PwC Urges Government to Rethink Proposed Increase in Mining Sector Levy

- PwC urges the government to reconsider the 3% increase in the mining sector levy
- PwC recommends strengthening mining royalties enforcement instead of raising the levy.
- PwC warns about temporary taxes becoming permanent
PricewaterhouseCoopers (PwC) has urged the government to rethink its proposed 3% increase in the Growth and Sustainability Levy, warning that this could impose a heavy burden on the mining industry.
While the government justifies the hike as a way to secure a fairer share of revenue from the mining sector, particularly when global commodity prices are high, PwC’s tax partner, Abeku Gyan-Quansah, argues that instead of raising the levy, the government should focus on better enforcing mining royalties.
He questioned, “Let’s take a step back—multiple tax rates aren’t ideal. This is essentially a production tax, and we already have royalties for this. Could we simply adjust the royalty rate instead?”

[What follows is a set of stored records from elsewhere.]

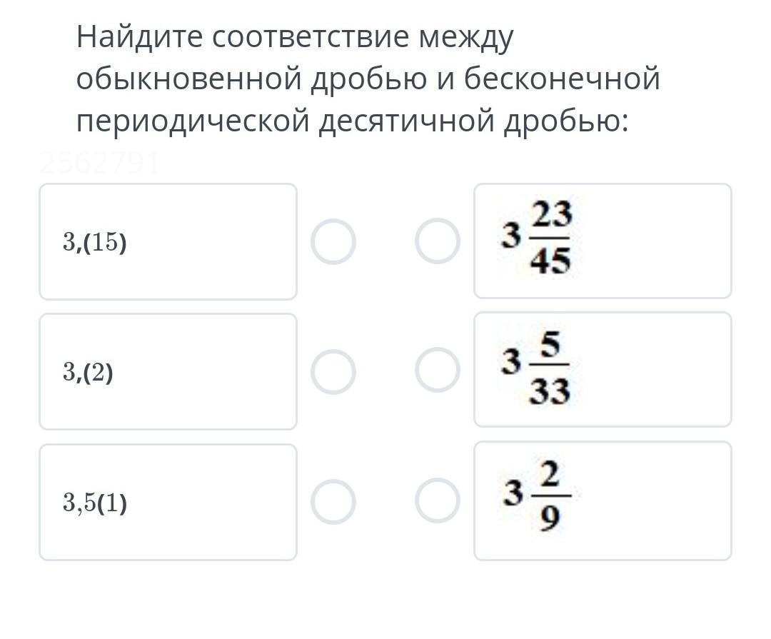
Task: Select the radio button next to 3,(2)
Action: (333, 372)
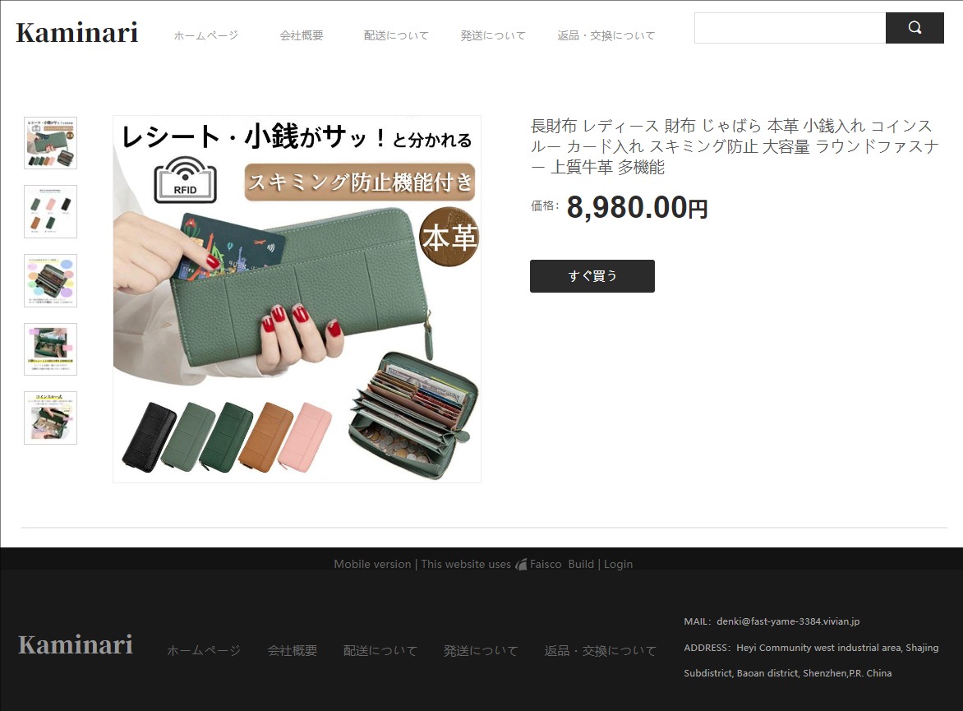Viewport: 963px width, 711px height.
Task: Click the Login link in footer
Action: click(x=618, y=565)
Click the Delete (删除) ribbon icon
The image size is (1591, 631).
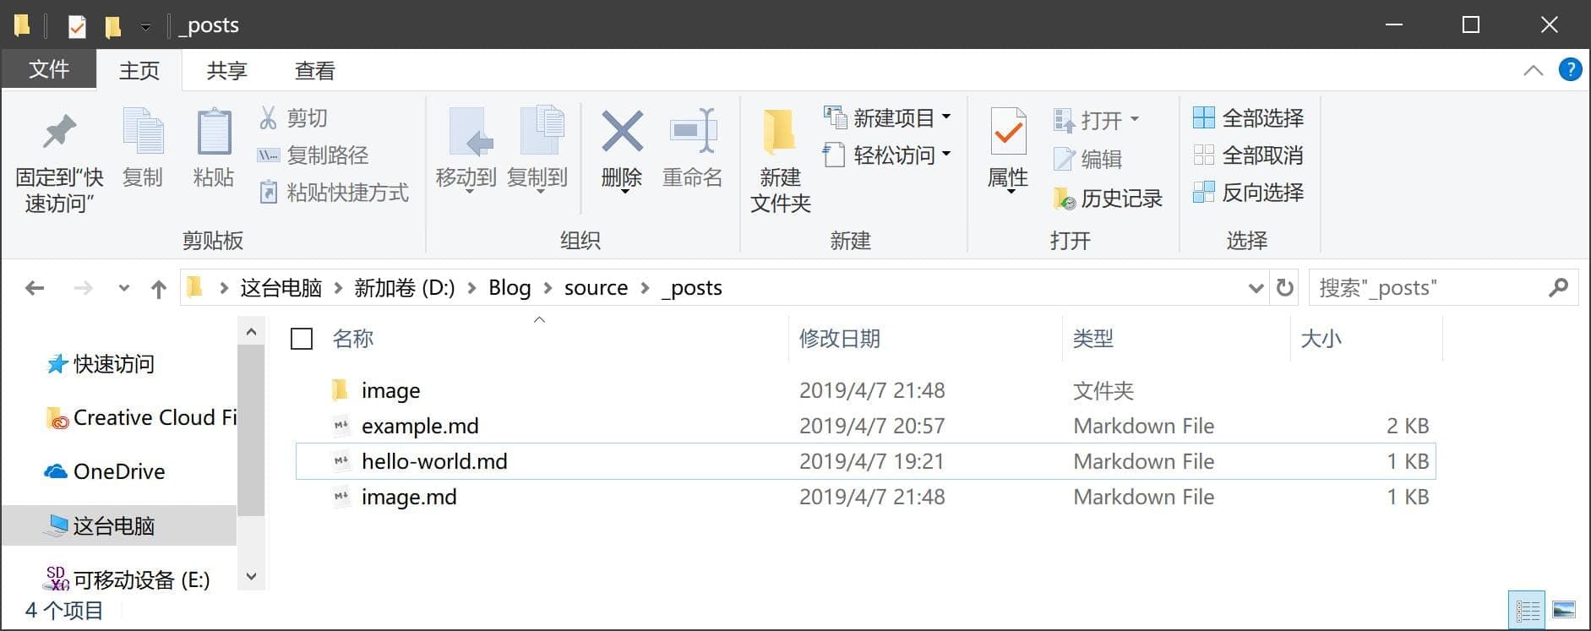pyautogui.click(x=622, y=133)
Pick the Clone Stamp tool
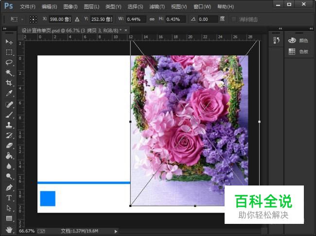Screen dimensions: 316x236 click(9, 125)
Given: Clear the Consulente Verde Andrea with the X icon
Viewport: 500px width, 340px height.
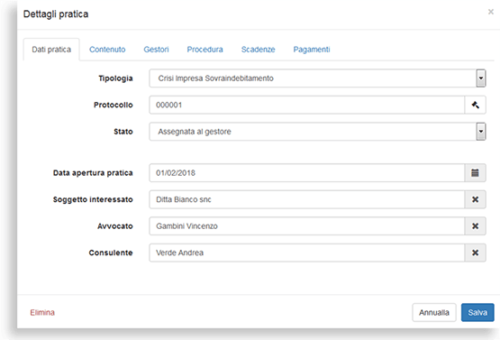Looking at the screenshot, I should [475, 253].
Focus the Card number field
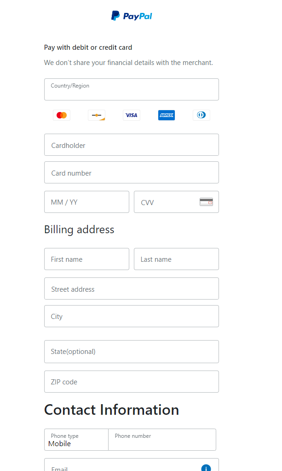 click(x=132, y=172)
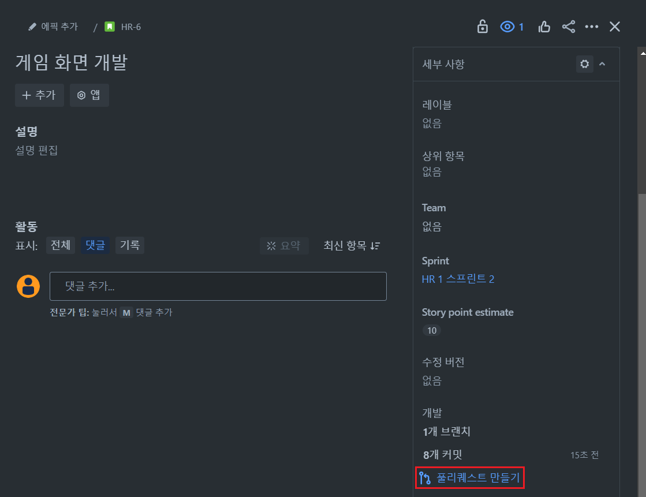Open the three-dots more actions menu
646x497 pixels.
click(592, 27)
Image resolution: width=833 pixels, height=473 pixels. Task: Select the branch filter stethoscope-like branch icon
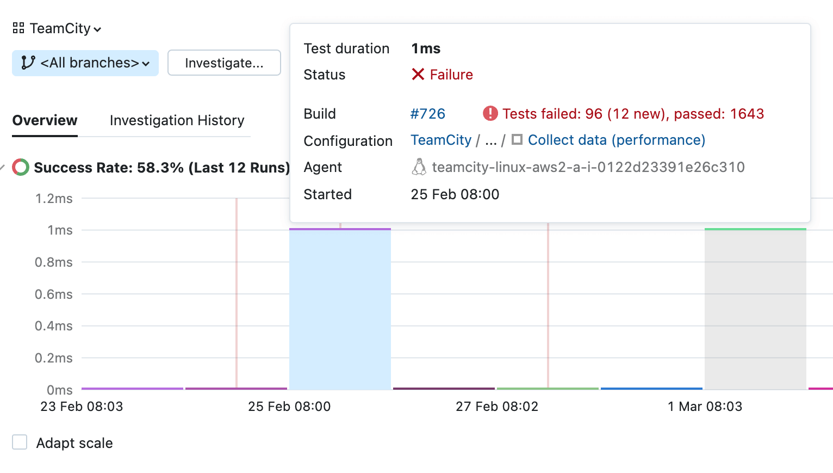(28, 63)
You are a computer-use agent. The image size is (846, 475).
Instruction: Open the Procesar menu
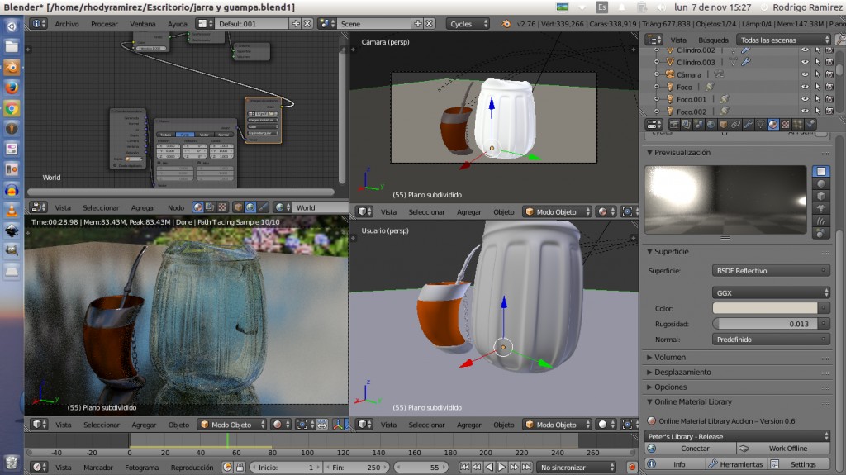click(x=104, y=24)
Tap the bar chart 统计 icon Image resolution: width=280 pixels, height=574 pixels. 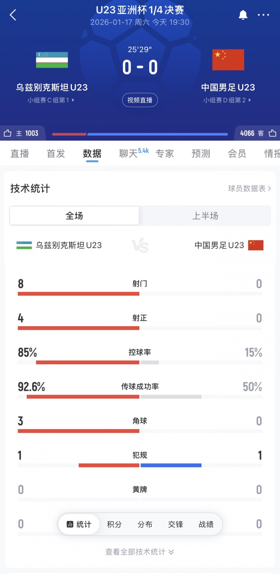70,524
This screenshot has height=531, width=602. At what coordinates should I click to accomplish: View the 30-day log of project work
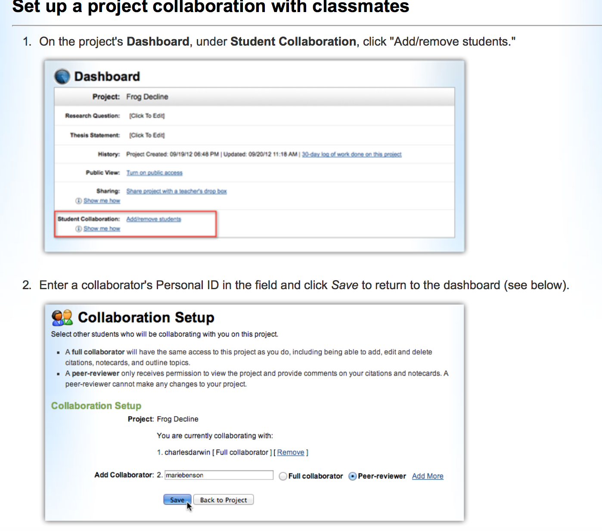(351, 154)
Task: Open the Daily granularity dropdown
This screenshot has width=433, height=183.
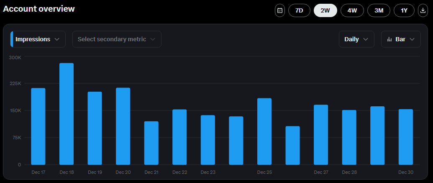Action: click(356, 39)
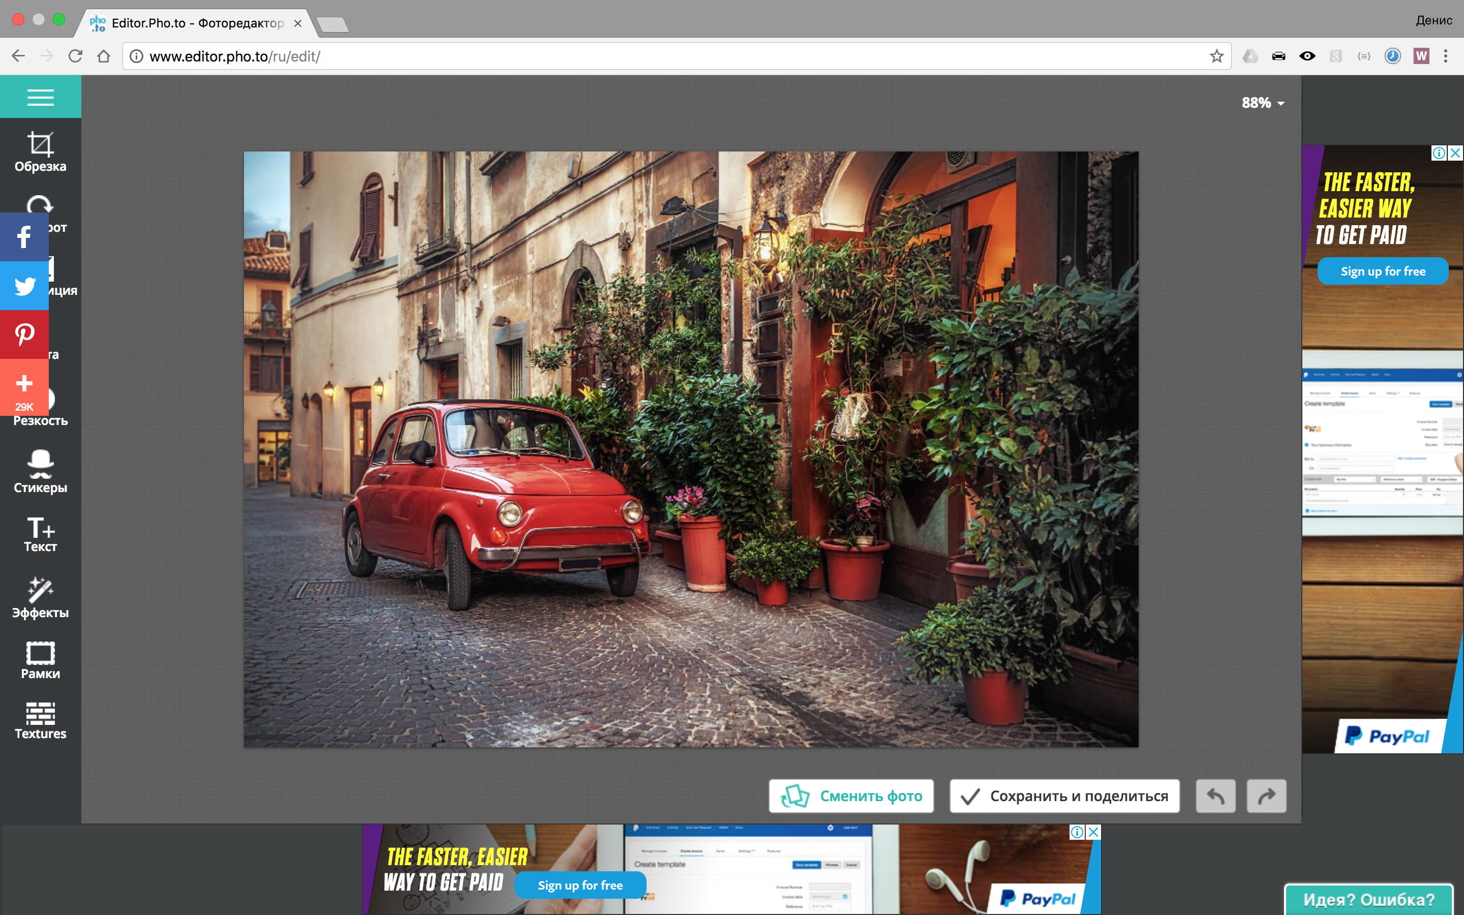This screenshot has height=915, width=1464.
Task: Click the main photo thumbnail in editor
Action: pos(690,449)
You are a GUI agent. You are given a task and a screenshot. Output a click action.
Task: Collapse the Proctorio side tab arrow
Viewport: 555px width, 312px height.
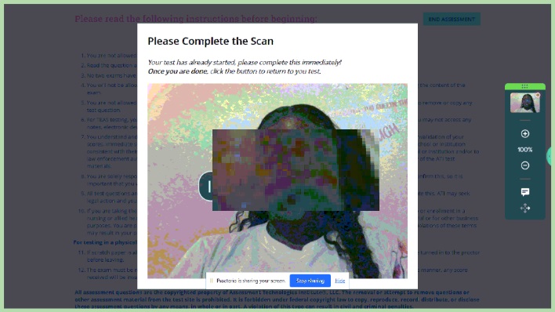pos(550,156)
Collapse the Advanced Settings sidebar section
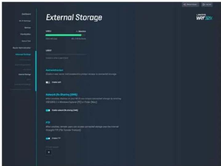This screenshot has height=166, width=221. [x=23, y=55]
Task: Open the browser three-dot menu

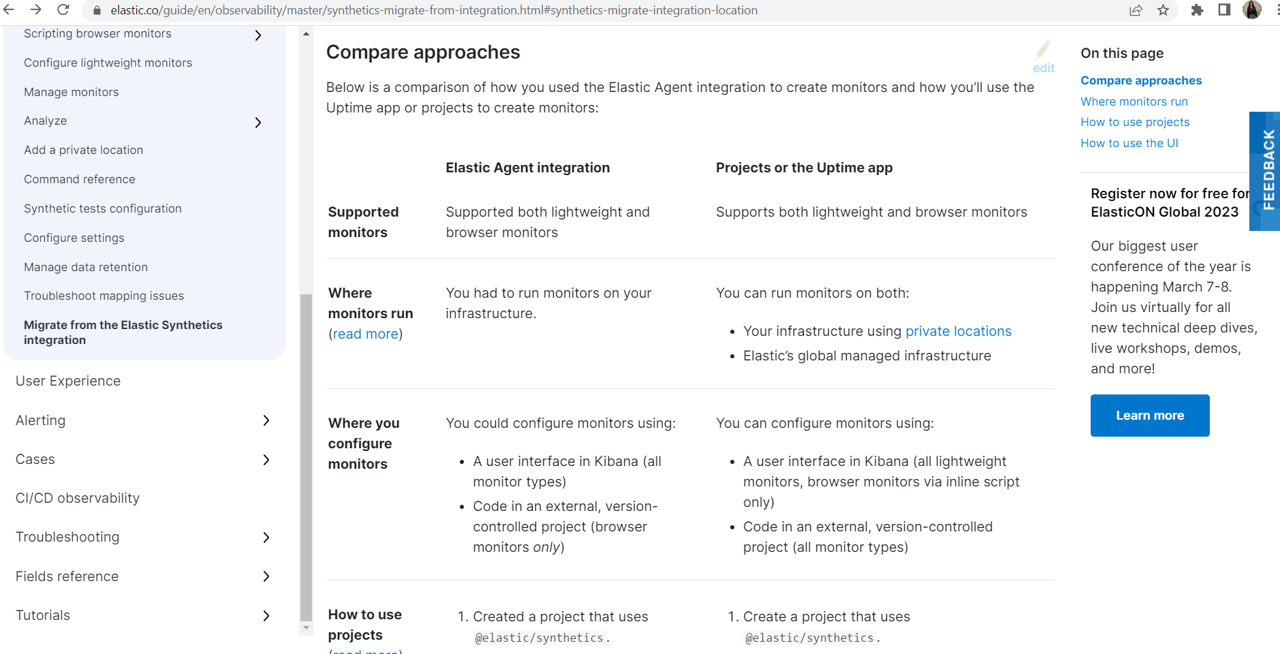Action: coord(1275,10)
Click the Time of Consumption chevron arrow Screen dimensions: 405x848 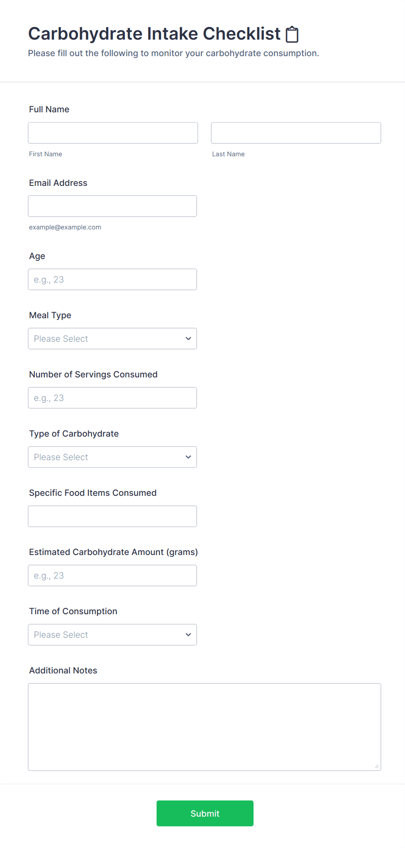pyautogui.click(x=188, y=635)
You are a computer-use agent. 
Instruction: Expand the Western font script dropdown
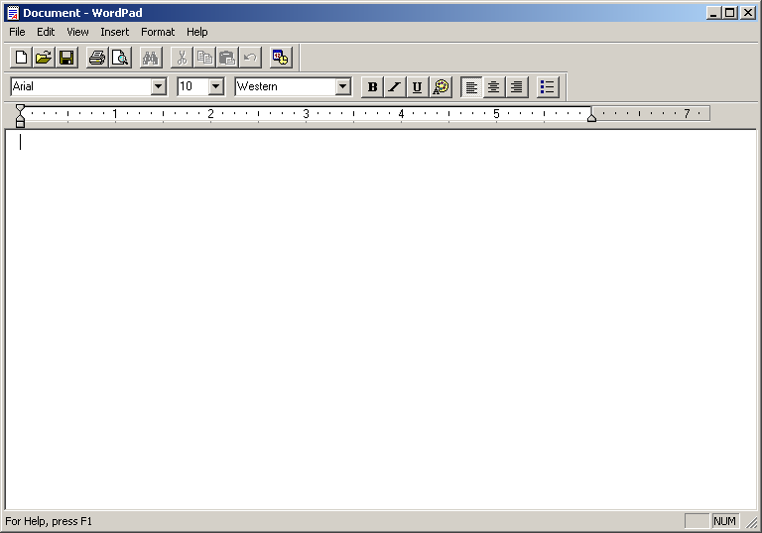coord(343,87)
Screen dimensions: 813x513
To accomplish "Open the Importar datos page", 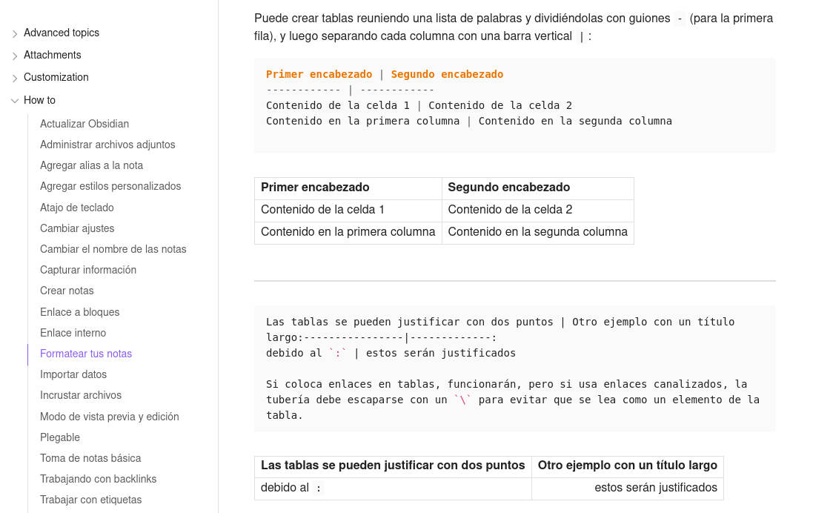I will [x=73, y=374].
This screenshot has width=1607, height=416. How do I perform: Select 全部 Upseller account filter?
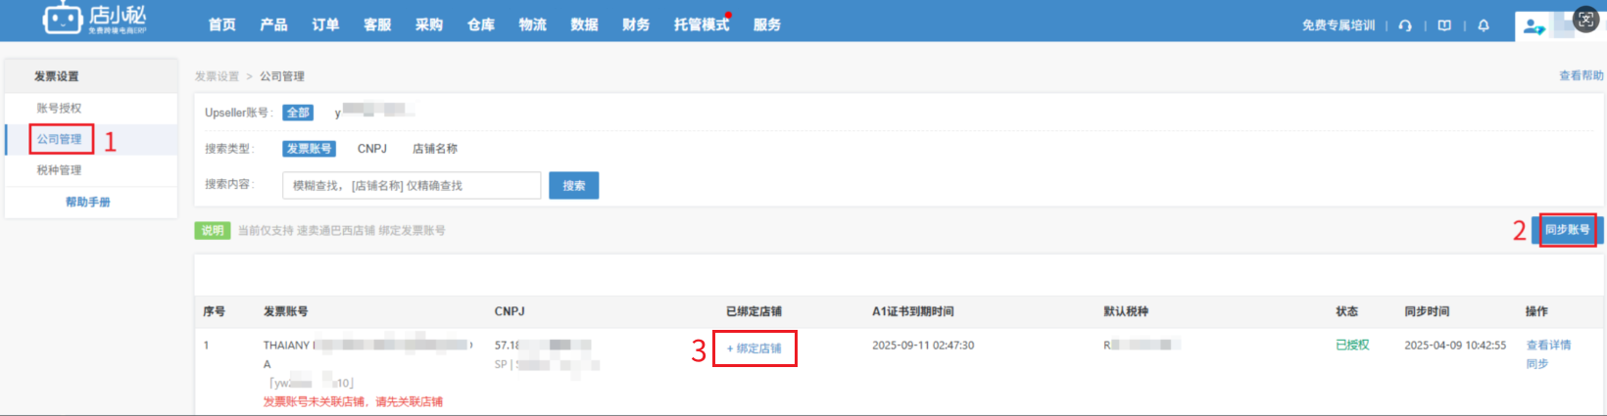point(298,113)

Gyan-Quansah also expressed concerns about the long-term nature of such levies, pointing out, “Historically, temporary taxes have remained in place for years. Since 2000, governments have introduced measures meant to be short-term, yet they have lasted much longer.”
The proposed levy increase is part of a broader plan to enhance government revenue and ensure the mining sector contributes more to national development. During the 2025 Budget presentation, Finance Minister Dr. Cassiel Ato Forson also suggested extending the levy’s sunset clause until 2028 to create a more stable and predictable framework.
PwC’s concerns add to the ongoing discussion about the sustainability and fairness of Ghana’s tax policies in the extractive industry, with stakeholders considering the potential effects on investment and economic growth.